#### [Extrait du document]
- - - - -
Variable d'ajustement !
M. Yves Fréville.
Cela devient un classique des mensonges budgétaires ! On vote des crédits en
conformité avec les lois de programmation militaire, puis on en annule 6 % à 12
%, selon les années.
Il est procédé à de telles annulations à la demande, j'en conviens, de
gouvernements de droite comme de gauche, qui arguent du niveau des reports, de
l'optimisation de la gestion des flux, ou des grandes négociations en
cours...
Madame le secrétaire d'Etat - et il faudra penser à ce problème lors de la
réforme de l'ordonnance de 1959 portant loi organique. Il importe que la
question de la gestion et de la consommation des crédits d'équipement militaire
soit éclaircie avant l'adoption de la prochaine loi de programmation et qu'en
particulier, comme le demande la Cour des comptes et la commission des affaires
étrangères, de la défense et des forces armées, nous mesurions mieux les
conséquences physiques de l'écart entre le niveau défini par la loi de
programmation actuelle et les crédits effectifs du titre V sur la période
1997-2001 : pratiquement 68 milliards de francs de crédits auront été ainsi
annulés.
- - - - -
#### [Consignes]
1 – Recopiez l'extrait sur les annulations de crédits militaires en entier, sans rien y changer.
2 – Présentez sous forme de liste numérotée les entrées, depuis le début des entrées jusqu'à la ligne contenant « Pernille is located » incluse, en omettant les lignes vides.
- - - - -
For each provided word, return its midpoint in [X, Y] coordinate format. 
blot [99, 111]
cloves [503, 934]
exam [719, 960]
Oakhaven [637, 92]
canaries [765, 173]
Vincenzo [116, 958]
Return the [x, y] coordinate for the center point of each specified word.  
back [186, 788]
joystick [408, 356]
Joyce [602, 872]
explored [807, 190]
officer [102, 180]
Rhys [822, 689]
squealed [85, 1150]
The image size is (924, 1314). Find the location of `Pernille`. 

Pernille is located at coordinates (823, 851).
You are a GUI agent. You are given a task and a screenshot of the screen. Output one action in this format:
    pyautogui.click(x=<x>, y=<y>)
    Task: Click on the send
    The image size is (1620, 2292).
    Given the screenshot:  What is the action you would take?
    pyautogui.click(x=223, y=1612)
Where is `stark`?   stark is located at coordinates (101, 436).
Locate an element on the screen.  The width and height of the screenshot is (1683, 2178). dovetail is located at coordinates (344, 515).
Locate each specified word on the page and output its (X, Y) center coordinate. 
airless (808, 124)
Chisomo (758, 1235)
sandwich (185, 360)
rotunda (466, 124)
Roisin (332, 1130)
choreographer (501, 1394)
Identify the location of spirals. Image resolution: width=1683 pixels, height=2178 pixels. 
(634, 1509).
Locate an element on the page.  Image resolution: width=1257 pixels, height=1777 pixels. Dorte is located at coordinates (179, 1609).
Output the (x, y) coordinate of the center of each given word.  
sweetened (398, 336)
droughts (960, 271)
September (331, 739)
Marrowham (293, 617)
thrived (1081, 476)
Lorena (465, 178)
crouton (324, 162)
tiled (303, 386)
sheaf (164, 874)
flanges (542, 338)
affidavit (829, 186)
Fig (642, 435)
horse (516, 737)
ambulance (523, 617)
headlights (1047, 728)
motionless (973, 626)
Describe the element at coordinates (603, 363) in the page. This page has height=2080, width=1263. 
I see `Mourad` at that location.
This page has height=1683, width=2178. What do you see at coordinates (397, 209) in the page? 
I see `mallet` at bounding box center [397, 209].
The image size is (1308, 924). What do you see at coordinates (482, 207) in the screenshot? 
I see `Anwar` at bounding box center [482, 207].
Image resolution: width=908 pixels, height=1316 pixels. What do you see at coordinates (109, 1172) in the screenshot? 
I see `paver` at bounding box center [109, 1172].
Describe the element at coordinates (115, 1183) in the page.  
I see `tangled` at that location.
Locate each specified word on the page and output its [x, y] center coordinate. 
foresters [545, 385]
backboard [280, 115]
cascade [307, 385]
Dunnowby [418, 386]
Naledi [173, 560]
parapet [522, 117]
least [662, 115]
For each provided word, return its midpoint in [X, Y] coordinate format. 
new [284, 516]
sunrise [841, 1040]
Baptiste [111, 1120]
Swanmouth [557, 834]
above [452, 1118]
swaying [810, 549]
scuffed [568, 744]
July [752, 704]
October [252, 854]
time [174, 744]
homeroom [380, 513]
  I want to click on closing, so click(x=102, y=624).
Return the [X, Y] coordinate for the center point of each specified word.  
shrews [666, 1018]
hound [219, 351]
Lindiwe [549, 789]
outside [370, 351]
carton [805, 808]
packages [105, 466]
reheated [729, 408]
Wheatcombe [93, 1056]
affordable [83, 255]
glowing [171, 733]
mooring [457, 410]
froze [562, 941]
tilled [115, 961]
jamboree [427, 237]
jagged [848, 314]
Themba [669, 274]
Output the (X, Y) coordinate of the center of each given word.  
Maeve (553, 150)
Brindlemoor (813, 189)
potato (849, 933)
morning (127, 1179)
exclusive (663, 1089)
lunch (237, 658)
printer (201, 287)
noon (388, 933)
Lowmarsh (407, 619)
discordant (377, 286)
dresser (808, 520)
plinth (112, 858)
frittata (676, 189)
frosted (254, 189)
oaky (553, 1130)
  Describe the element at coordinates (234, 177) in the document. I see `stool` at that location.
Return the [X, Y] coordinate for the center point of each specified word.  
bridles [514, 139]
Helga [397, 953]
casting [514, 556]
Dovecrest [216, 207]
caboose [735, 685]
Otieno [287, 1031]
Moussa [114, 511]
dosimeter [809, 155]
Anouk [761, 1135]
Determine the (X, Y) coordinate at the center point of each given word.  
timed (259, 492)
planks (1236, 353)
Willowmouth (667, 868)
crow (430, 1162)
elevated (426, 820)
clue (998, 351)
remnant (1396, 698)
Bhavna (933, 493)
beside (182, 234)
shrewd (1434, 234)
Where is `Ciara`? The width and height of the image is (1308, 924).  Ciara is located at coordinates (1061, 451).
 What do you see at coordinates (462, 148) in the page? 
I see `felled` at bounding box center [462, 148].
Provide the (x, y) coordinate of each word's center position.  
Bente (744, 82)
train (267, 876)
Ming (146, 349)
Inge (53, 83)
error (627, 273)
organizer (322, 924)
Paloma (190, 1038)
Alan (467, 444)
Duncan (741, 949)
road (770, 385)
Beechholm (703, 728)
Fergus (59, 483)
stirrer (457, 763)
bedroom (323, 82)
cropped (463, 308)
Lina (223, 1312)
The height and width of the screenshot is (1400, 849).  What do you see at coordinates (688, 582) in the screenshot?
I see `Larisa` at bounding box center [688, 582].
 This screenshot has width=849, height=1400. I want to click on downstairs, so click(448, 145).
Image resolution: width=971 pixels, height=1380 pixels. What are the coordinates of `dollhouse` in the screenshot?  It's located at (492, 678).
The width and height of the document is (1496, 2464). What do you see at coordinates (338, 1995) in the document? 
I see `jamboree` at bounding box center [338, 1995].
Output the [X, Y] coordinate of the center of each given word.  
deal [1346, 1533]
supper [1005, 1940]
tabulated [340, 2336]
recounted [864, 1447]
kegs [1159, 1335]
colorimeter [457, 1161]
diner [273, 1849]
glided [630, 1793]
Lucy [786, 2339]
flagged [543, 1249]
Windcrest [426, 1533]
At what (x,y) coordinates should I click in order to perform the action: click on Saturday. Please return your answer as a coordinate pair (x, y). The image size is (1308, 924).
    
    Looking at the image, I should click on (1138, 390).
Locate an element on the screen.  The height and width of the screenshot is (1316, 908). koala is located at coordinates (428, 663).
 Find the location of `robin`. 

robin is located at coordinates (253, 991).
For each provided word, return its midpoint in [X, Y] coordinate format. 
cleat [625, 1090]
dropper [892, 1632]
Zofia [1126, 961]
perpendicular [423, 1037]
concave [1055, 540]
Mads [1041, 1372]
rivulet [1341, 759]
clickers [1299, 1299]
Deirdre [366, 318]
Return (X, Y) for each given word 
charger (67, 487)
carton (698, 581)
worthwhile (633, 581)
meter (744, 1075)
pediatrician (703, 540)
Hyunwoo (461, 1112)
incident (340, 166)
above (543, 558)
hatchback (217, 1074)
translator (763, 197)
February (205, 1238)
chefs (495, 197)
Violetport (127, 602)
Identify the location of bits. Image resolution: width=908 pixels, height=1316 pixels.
- - - - -
#### [Solutions par consigne]
1 –
Variable d'ajustement !
M. Yves Fréville.
Cela devient un classique des mensonges budgétaires ! On vote des crédits en
conformité avec les lois de programmation militaire, puis on en annule 6 % à 12
%, selon les années.
Il est procédé à de telles annulations à la demande, j'en conviens, de
gouvernements de droite comme de gauche, qui arguent du niveau des reports, de
l'optimisation de la gestion des flux, ou des grandes négociations en
cours...
Madame le secrétaire d'Etat - et il faudra penser à ce problème lors de la
réforme de l'ordonnance de 1959 portant loi organique. Il importe que la
question de la gestion et de la consommation des crédits d'équipement militaire
soit éclaircie avant l'adoption de la prochaine loi de programmation et qu'en
particulier, comme le demande la Cour des comptes et la commission des affaires
étrangères, de la défense et des forces armées, nous mesurions mieux les
conséquences physiques de l'écart entre le niveau défini par la loi de
programmation actuelle et les crédits effectifs du titre V sur la période
1997-2001 : pratiquement 68 milliards de francs de crédits auront été ainsi
annulés.

2 –
1. For each provided word, return its midpoint in [X, Y] coordinate format. 
2. blot [99, 111]
3. cloves [503, 934]
4. exam [719, 960]
5. Oakhaven [637, 92]
6. canaries [765, 173]
7. Vincenzo [116, 958]
8. Return the [x, y] coordinate for the center point of each specified word.  
9. back [186, 788]
10. joystick [408, 356]
11. Joyce [602, 872]
12. explored [807, 190]
13. officer [102, 180]
14. Rhys [822, 689]
15. squealed [85, 1150]
16. The image size is (924, 1314). Find the location of `Pernille`. 
17. Pernille is located at coordinates (823, 851).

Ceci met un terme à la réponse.